Actions and policies drawn from the horror stories of history -- things which the people had been taught to abominate from the day they were born -- were freely and openly embraced.
The Nazis launched unprovoked wars of aggression and despoiled whole nations. So do we now; who cares? The Gestapo and the KGB snatched people from the street and held them without charges in secret prisons, tortured them with brute force and with exquisitely calibrated techniques approved by the highest authorities. So do we now; who cares? The Soviets spied without qualm or restraint on their own people, no warrants needed, no evidence required, just a nod from some faceless official in the security organs. So do we now; who cares? The Nazis believed that the national leader is beyond the law, that any order he gives is rightful and just and cannot be punished, simply because he has given it. So do we now; who cares? The Soviets and the Nazis treated protests against the established order as security threats and acts of terror, and repressed them with mass arrests and police violence. So do we now; who cares?

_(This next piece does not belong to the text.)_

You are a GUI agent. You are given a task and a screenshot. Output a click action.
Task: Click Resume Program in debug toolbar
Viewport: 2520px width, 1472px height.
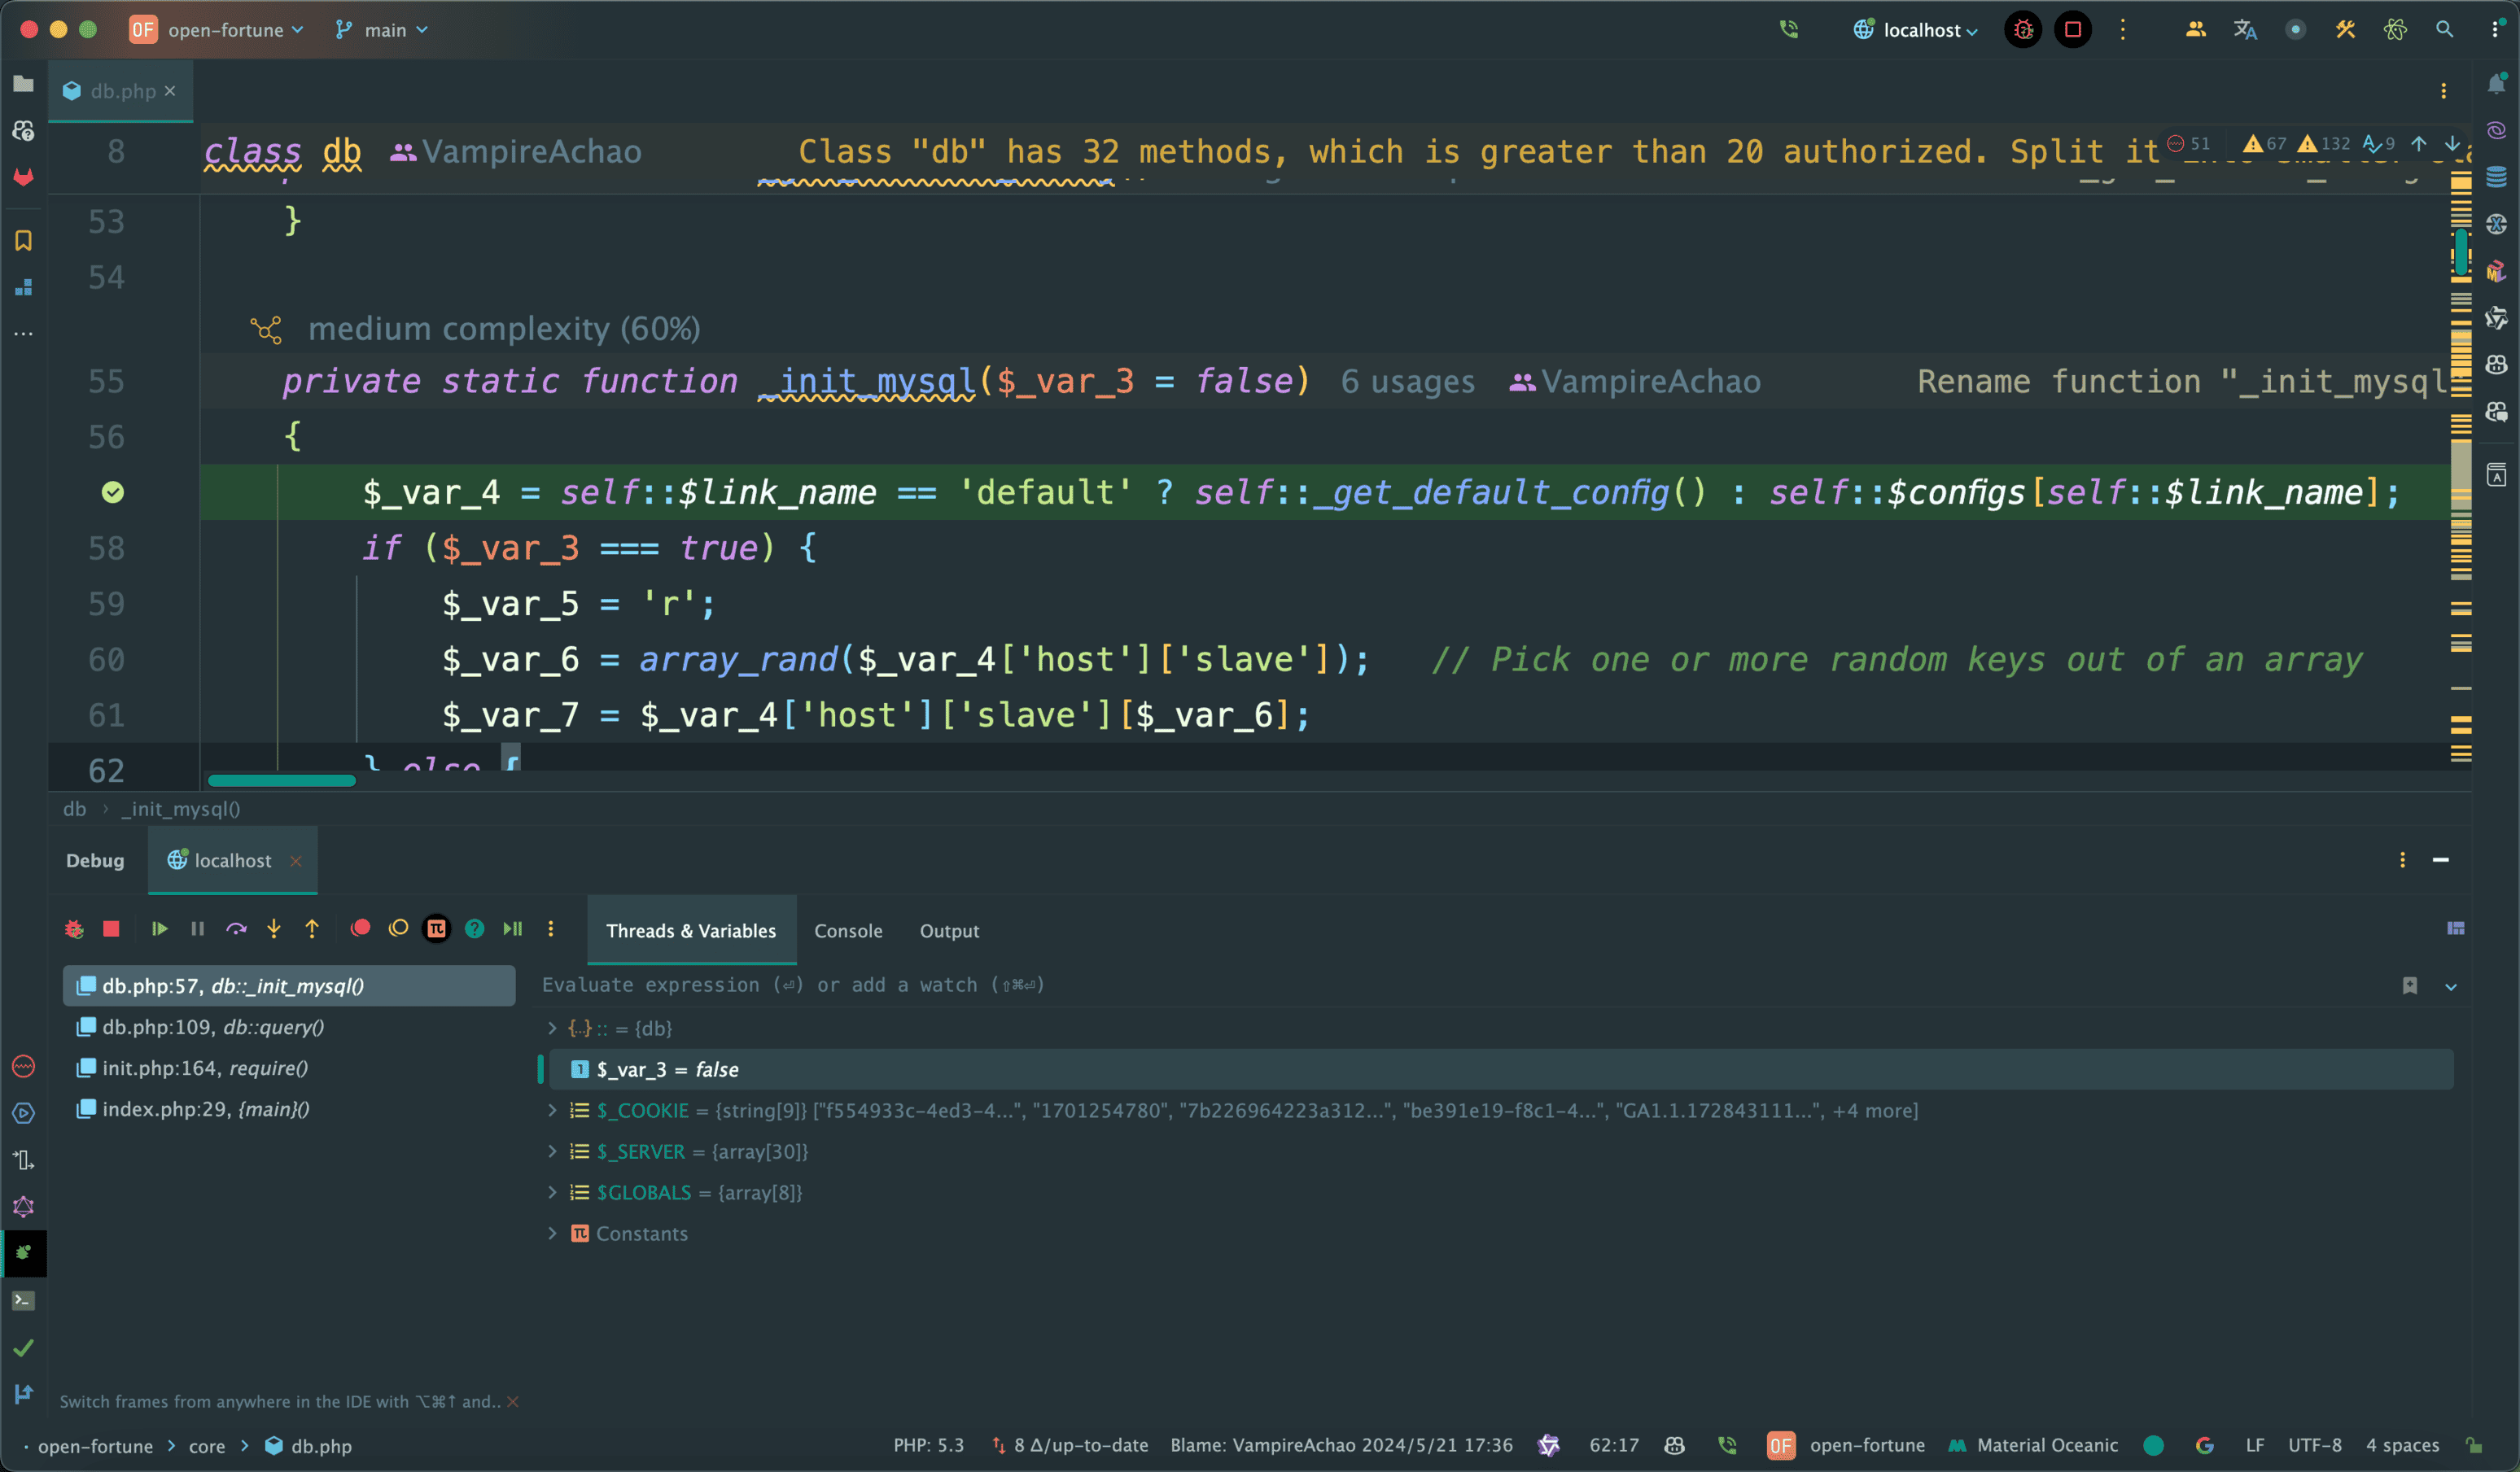click(159, 929)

All of these things, and many more besides, have been done and are being done by the government of the United States today, with either the full-throated approval or the meek acquiescence of the political opposition and the nation's institutions. The people too seem largely in agreement, or completely indifferent. We have just finished a primary campaign in which tens of millions of people voted for candidates who support the system described above in almost every particular -- quibbling about some of the details and tactics perhaps, but expressing absolutely no dissent from its basic premises.

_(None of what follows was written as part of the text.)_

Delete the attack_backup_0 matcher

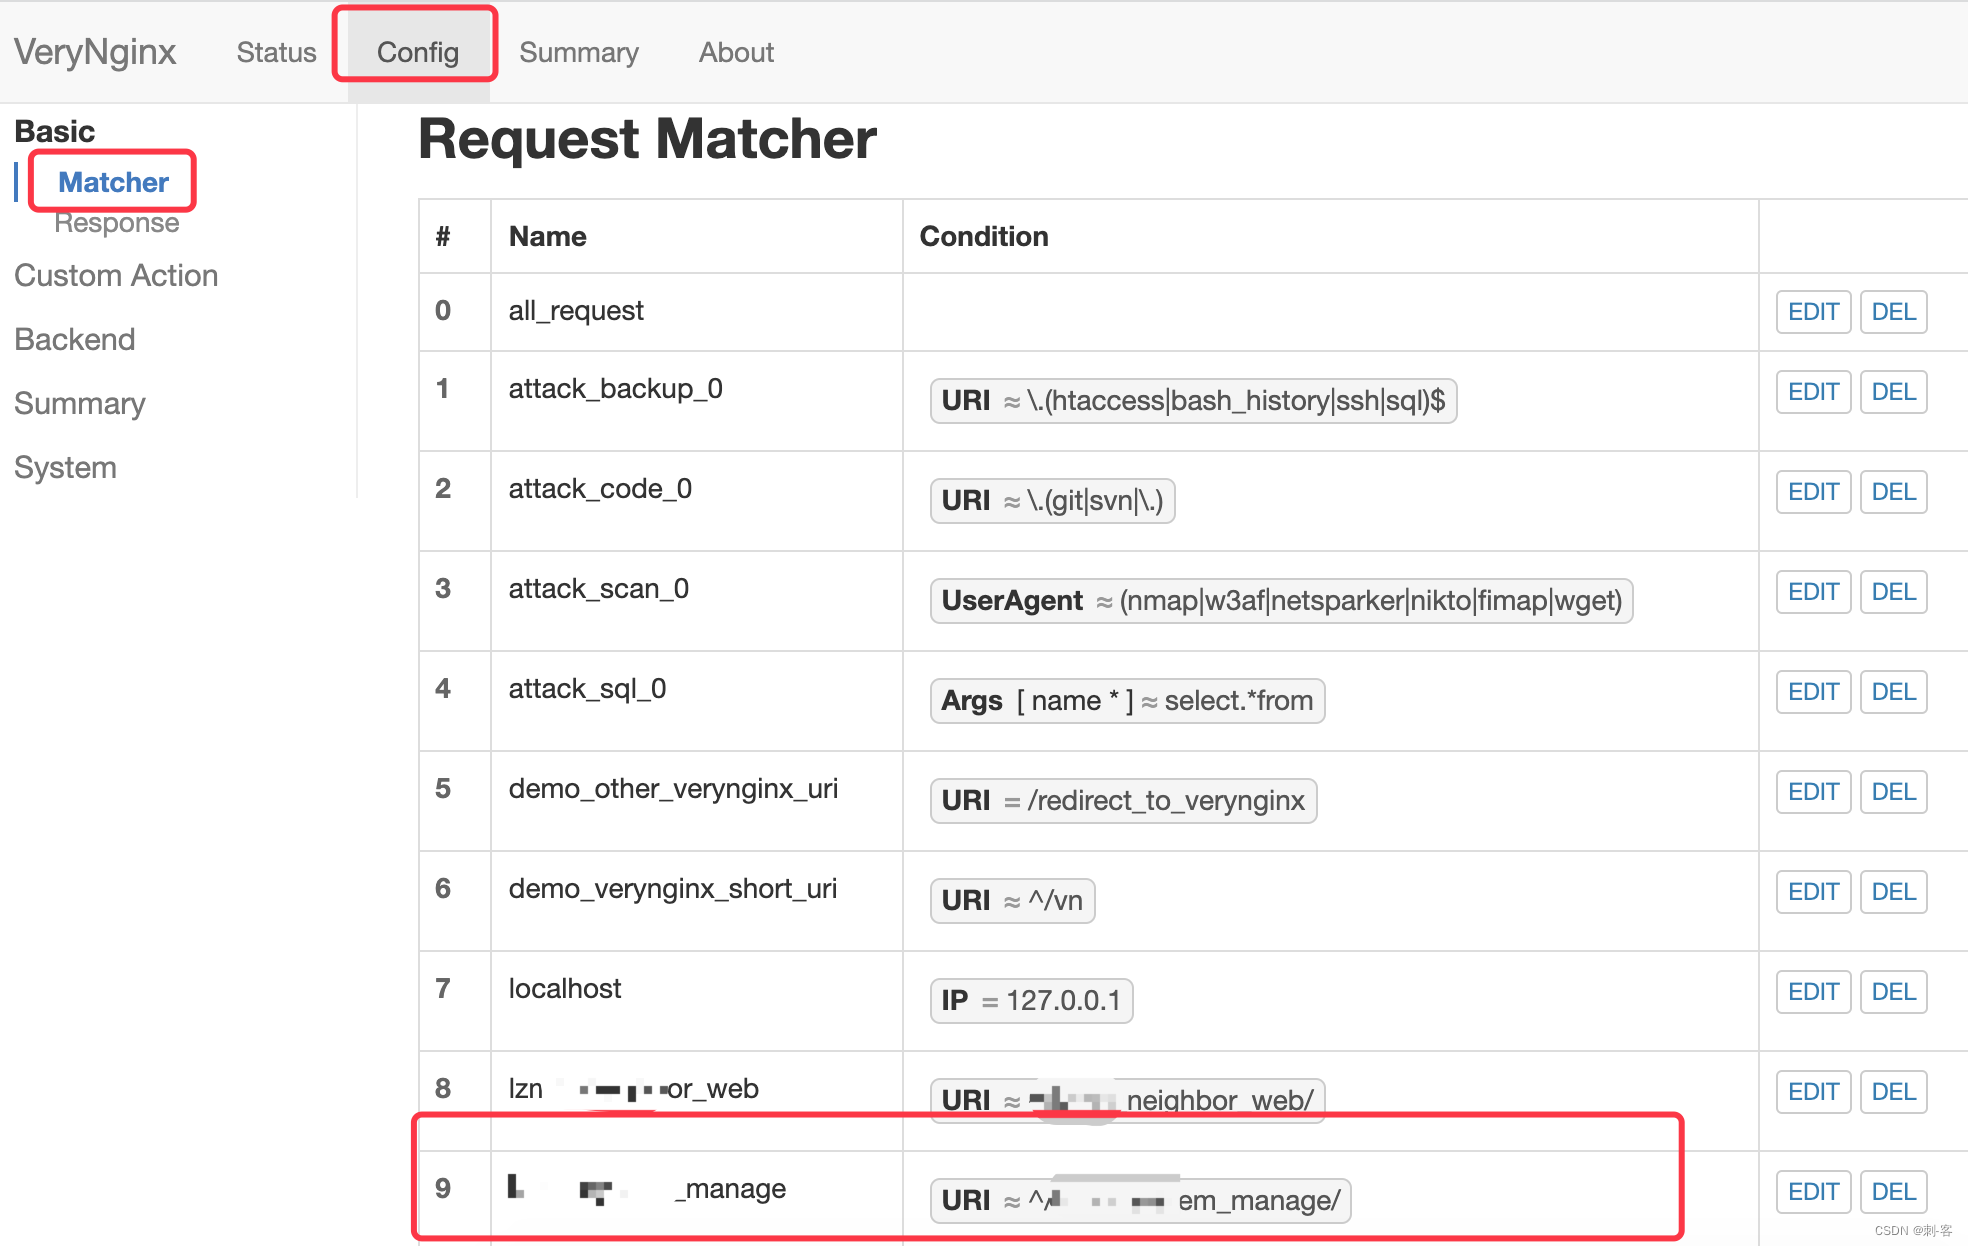(1893, 392)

The two major candidates left standing after this appalling process are as similar in policy and philosophy as it is possible to be and still maintain a semblance of "choice" in the election. Both support the continuance and expansion of the "War on Terror." Both pledge to use massive, lethal, violent force, at any time, anywhere in the world -- with no options, not even the nuclear one, taken "off the table" -- in the service of ever-nebulous and self-defined "national security" interests. Both support the warrantless surveillance of American citizens, and immunity for vast conglomerates that collaborate with the state in blatantly illegal activity. Both believe that even those who have not committed murder can be executed by the state. (And neither has said a single word about the shame of America's prison system: more than 2 million people behind bars, more than any other nation on earth, in both sheer numbers and proportionately, and rivalled historically in those numbers only by Stalin's gulag at the height of the purges.)

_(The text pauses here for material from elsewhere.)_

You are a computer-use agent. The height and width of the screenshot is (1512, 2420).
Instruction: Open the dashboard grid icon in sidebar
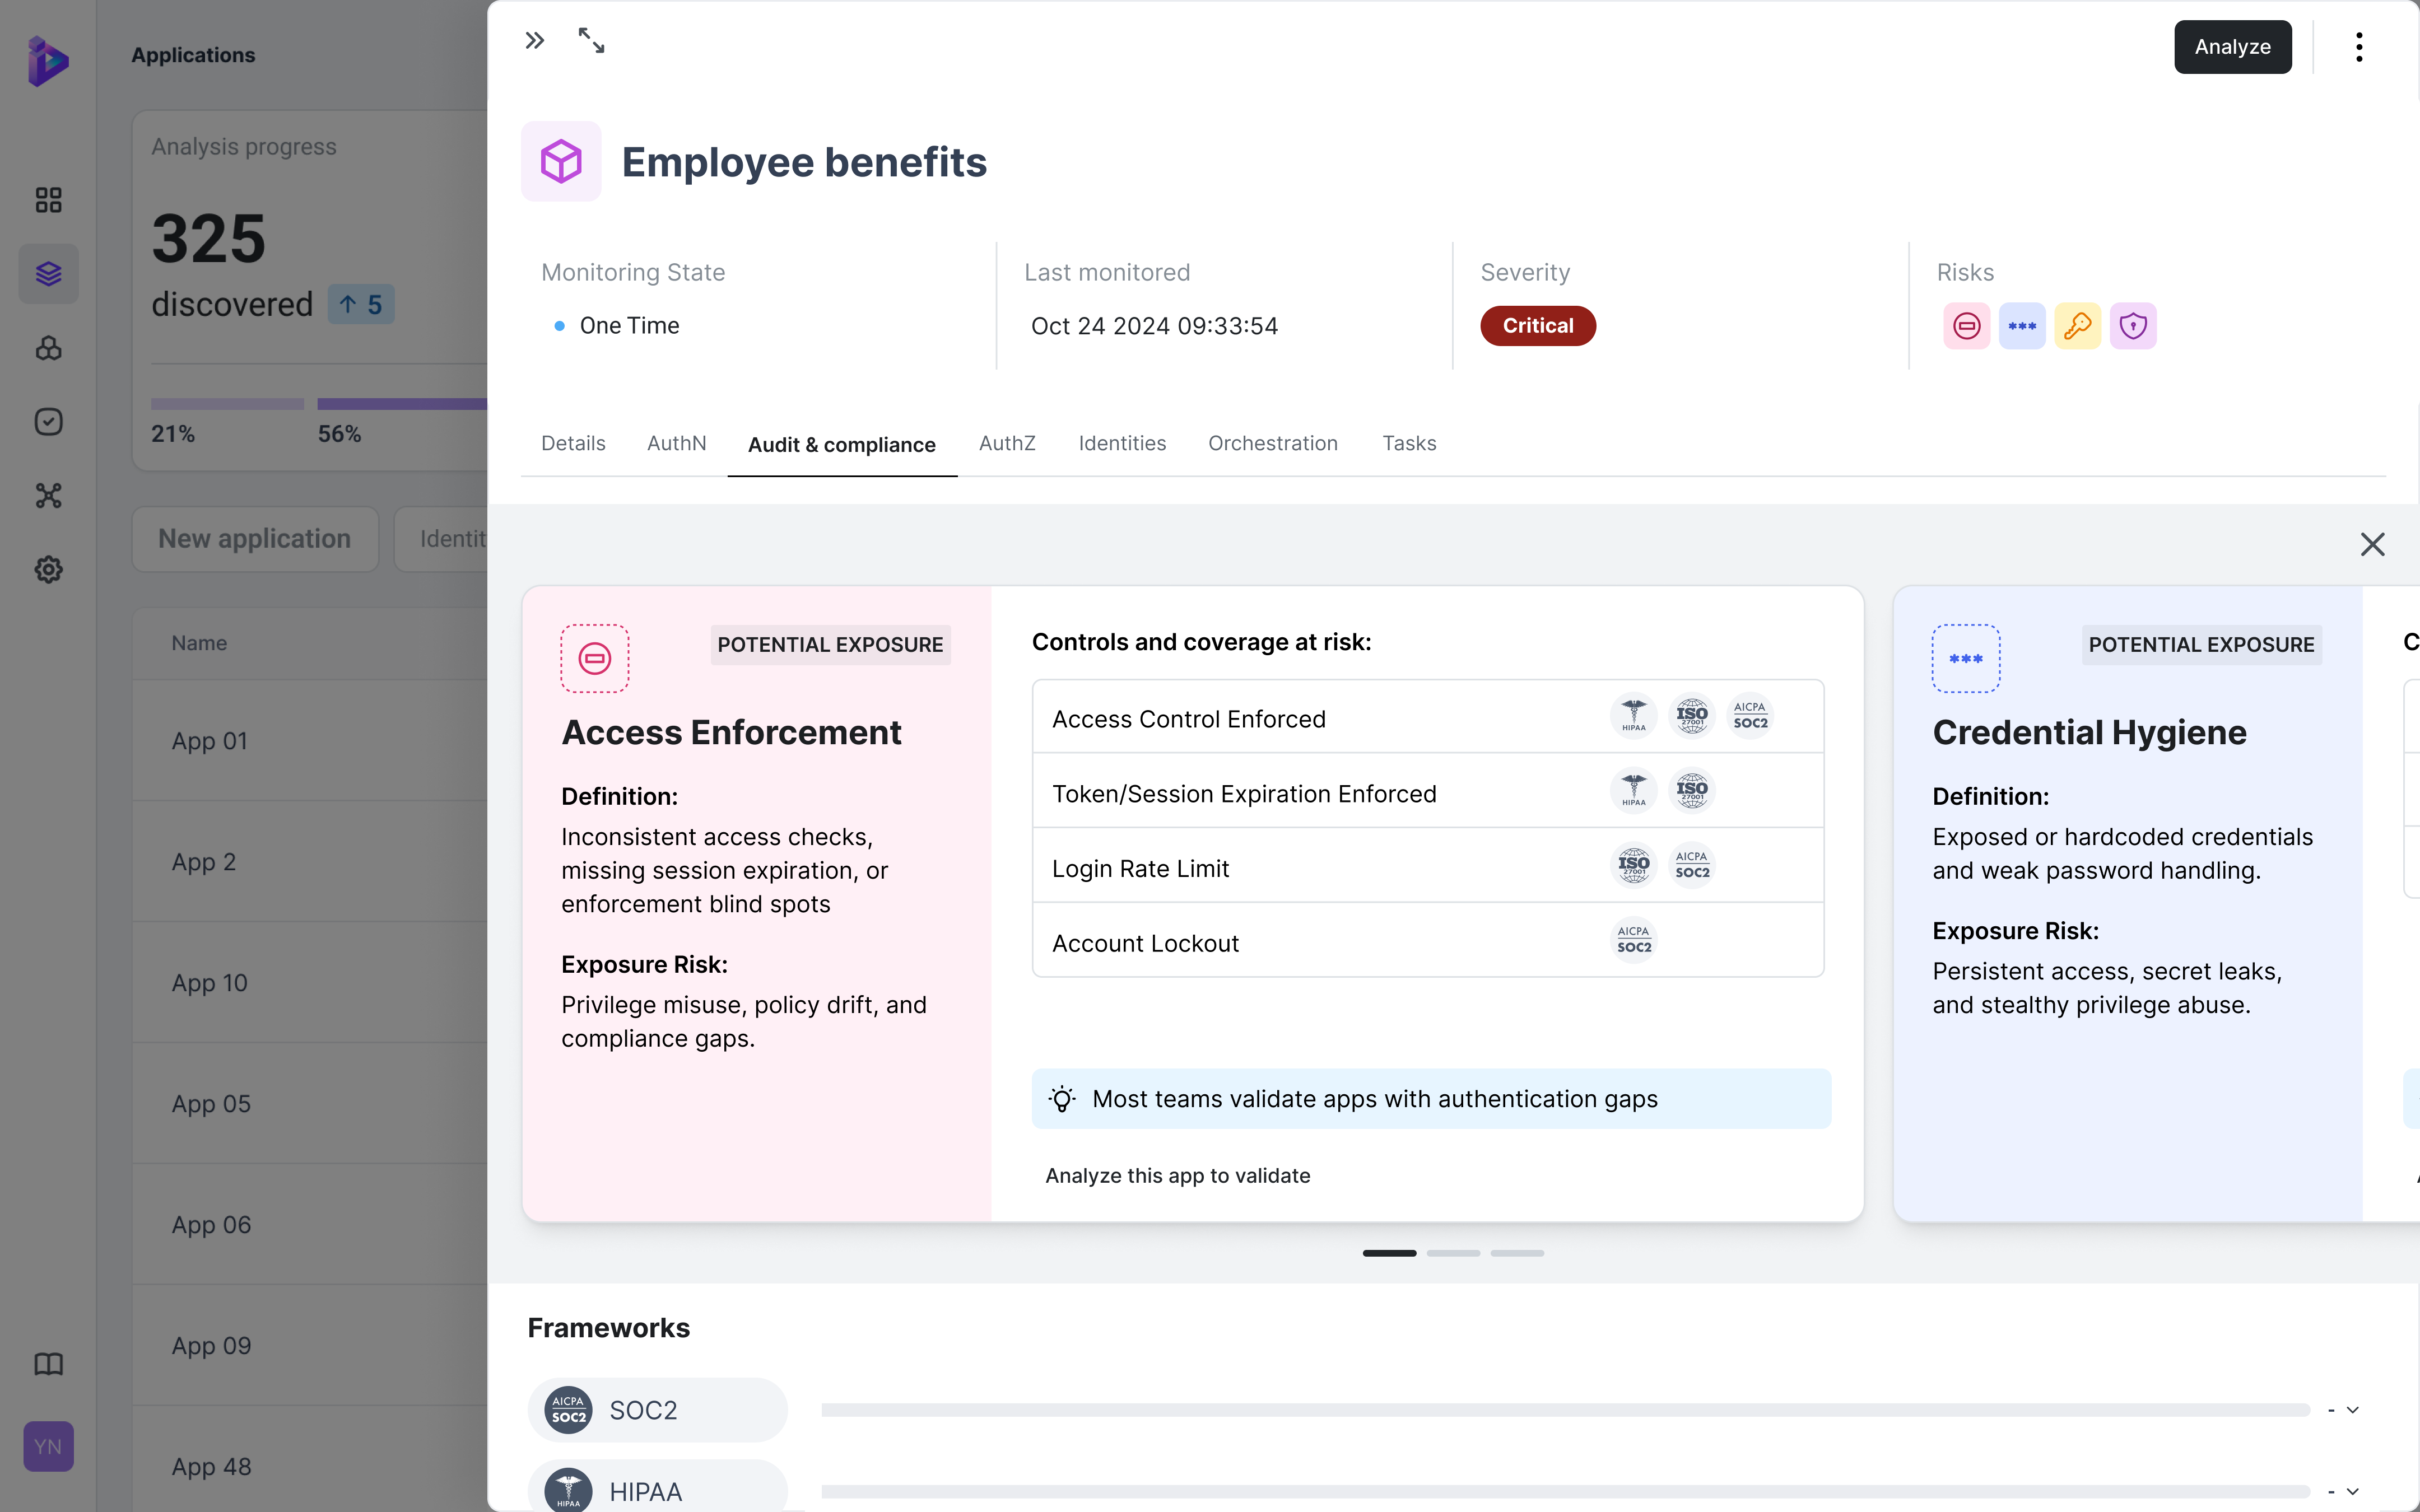48,200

Both support a continuing American military presence in Iraq, under one euphemism or another. Both mouth pieties about opposing torture and upholding the rule of law, but neither of them applied their considerable powers as senators -- or their great personal popularity -- to make the slightest move to bring the perpetrators of the White House-approved torture regime to justice. (McCain has even voted explicitly to allow the CIA to torture captives.) Both have just finished conventions at which American citizens seeking to exercise their constitutional rights of free speech and free assembly were herded by armed police into wire pens (dubbed, with sinister irony, "free speech zones"), harassed, arrested, in cases beaten, invaded, and charged with thought crime and terrorism. Both support, and are supported by, the same corporate interests whose predations and corruptions have shredded the social and civic fabric of the nation and are now leading millions into penury.
Where are the hands, as in Rilke's poem, that can hold up all this falling? There are none. And so we keep falling, down and down and still farther down.